Parlando la settimana scorsa da Bruxelles, il ministro degli Esteri Angelino Alfano ha annunciato la nuova strategia italiana ed europea per mettere fine agli sbarchi dei migranti. «La questione non è impedire che partano dalla Libia, ma che entrino proprio in Libia. Solo così si farà un vero passo in avanti», ha spiegato Alfano al termine di una riunione del Ppe. Un drastico cambio di direzione rispetto alle politiche intraprese fino a oggi, soprattutto perché lascia intendere, seppure senza dirlo ufficialmente, che sia Roma che Bruxelles stanno ormai accantonando l’idea di coinvolgere il sempre più debole premier libico al Serraj nei tentativi di fermare alla partenza i barconi carichi di disperati che ogni giorno arrivano sulle coste italiane.
In questa ottica – blindare le frontiere meridionali della Libia – va inteso anche il vertice che si terrà alla Farnesina il prossimo 6 luglio tra l’Ue e alcuni paesi di transito dei migranti. Con Alfano ci saranno i ministri degli Esteri di Germania, Austria, Francia, Spagna, Paesi Bassi, Malta ed Estonia (a cui da domani e fino a dicembre spetta il turno di presidenza Ue), oltre alla rappresentante della politica estera dell’Unione Federica Mogherini. Per l’Africa è prevista invece la partecipazione dei ministri degli Esteri di Libia, Niger, Etiopia e Sudan, insieme ad esponenti di livello dei governi di Tunisia, Egitto e Ciad. Tra gli obiettivi dell’incontro – al quale parteciperanno anche rappresentanti dell’Oim, dell’Unhcr e dell’Onu – rafforzare le frontiere esterne dell’Ue e siglare nuovi accordi per i rimpatri, valutando anche la possibilità di aprire campi profughi a sud dei confini libici. Naturalmente in cambio di finanziamenti e mezzi destinati alla formazione di guardie di frontiera e a progetti di sviluppo nei paesi africani interessati. «L’idea – spiega il viceministro degli Esteri Mario Giro – è quella di dialogare con i paesi di origine e di transito dei migranti. Con i primi puntiamo a realizzare accordi che facilitino i rimpatri consentendo anche l’ingresso in Europa di poliziotti che aiutino nelle identificazioni dei migranti. Con i secondi invece il discorso è diverso: lo scopo è rafforzare i governi locali per evitare che si creino situazioni come quella libica, ma anche rafforzare la lotta al terrorismo e la sicurezza dei confini. Inoltre valuteremo la possibilità di aprire campi nei quali trattenere i migranti».

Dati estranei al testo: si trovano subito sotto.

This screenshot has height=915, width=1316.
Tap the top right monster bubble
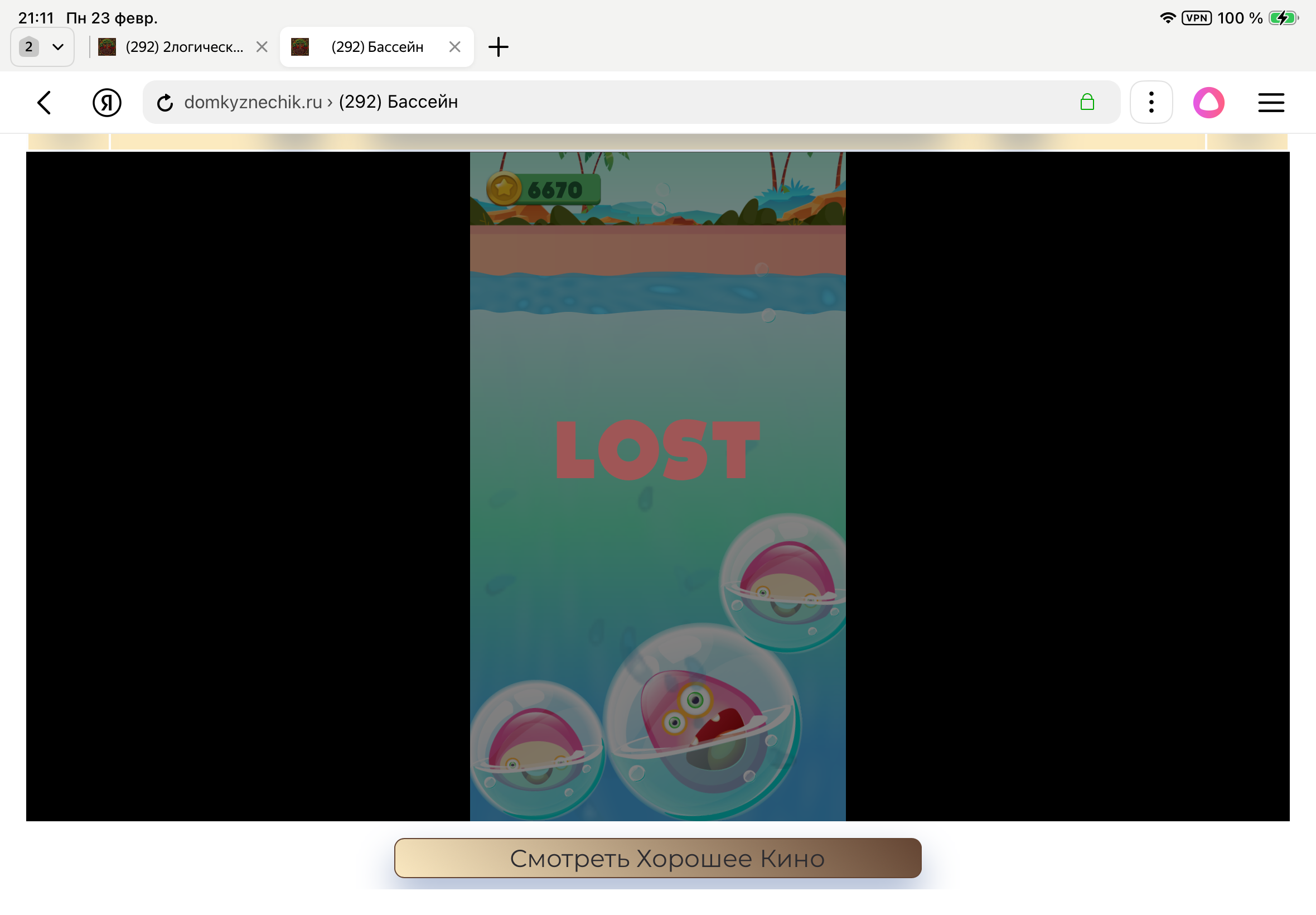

L’Africa si conferma quindi sempre più al centro delle strategie europee di contrasto all’immigrazione. Al punto che terrà banco anche al prossimo G20 che si terrà ad Amburgo sotto la guida tedesca, nel quale la cancelliera Merkel spera di poter lanciare un «piano Marshal» che incentivi gli investimenti privati nel continente (progetto nel quale Berlino ha già investito 300 milioni di euro). «L’Africa gioca un ruolo cruciale per l’economia mondiale, sia per il suo potenziale che per i rischi che rappresenta», ha spiegato giorni fa in un’intervista il ministro delle finanze Wolfang Schauble.

Non si tratta certo delle uniche iniziative messe in campo e l’Italia è spesso capofila di questi interventi. Ad aprile sempre Alfano ha firmato con il ministro degli Esteri del Niger un accordo che destina 50 milioni di euro per il rafforzamento delle frontiere del paese africano (accordi simili, anche se per importi inferiori, starebbero per essere raggiunti anche con Mauritania, Tunisia, Burkina Faso, Guinea a Mali), mentre a maggio il ministro degli Interni Minniti ha siglato con Niger e Ciad un accordo per l’apertura di campi profughi nei due paesi.

Sempre l’Italia, ma questa volta insieme a Portogallo, Spagna e Francia, partecipa inoltre a un progetto finanziato dall’Ue con 41,6 milioni di euro per la formazione in Mauritania, Mali, Ciad, Niger, Burkina Faso e Senegal di reparti di élite di polizia tra i cui compiti figura anche il contrasto all’immigrazione.

Infine i finanziamenti. Due giorni fa Consiglio e ’parlamento europeo hanno dato l via libera a un stanziamento di 3,3 miliardi di euro per un Fondo per lo sviluppo destinati a diventare 44 miliardi grazie al cosiddetto «effetto leva». I soldi serviranno a incentivare investimenti privati destinati a progetti di sviluppo che si spera possano creare posti di lavoro e sostenere le Pmi locali. In cambio dei finanziamenti, i paesi beneficiari devono impegnarsi nel rispetto dei diritti umani e garantire la trasparenza fiscale.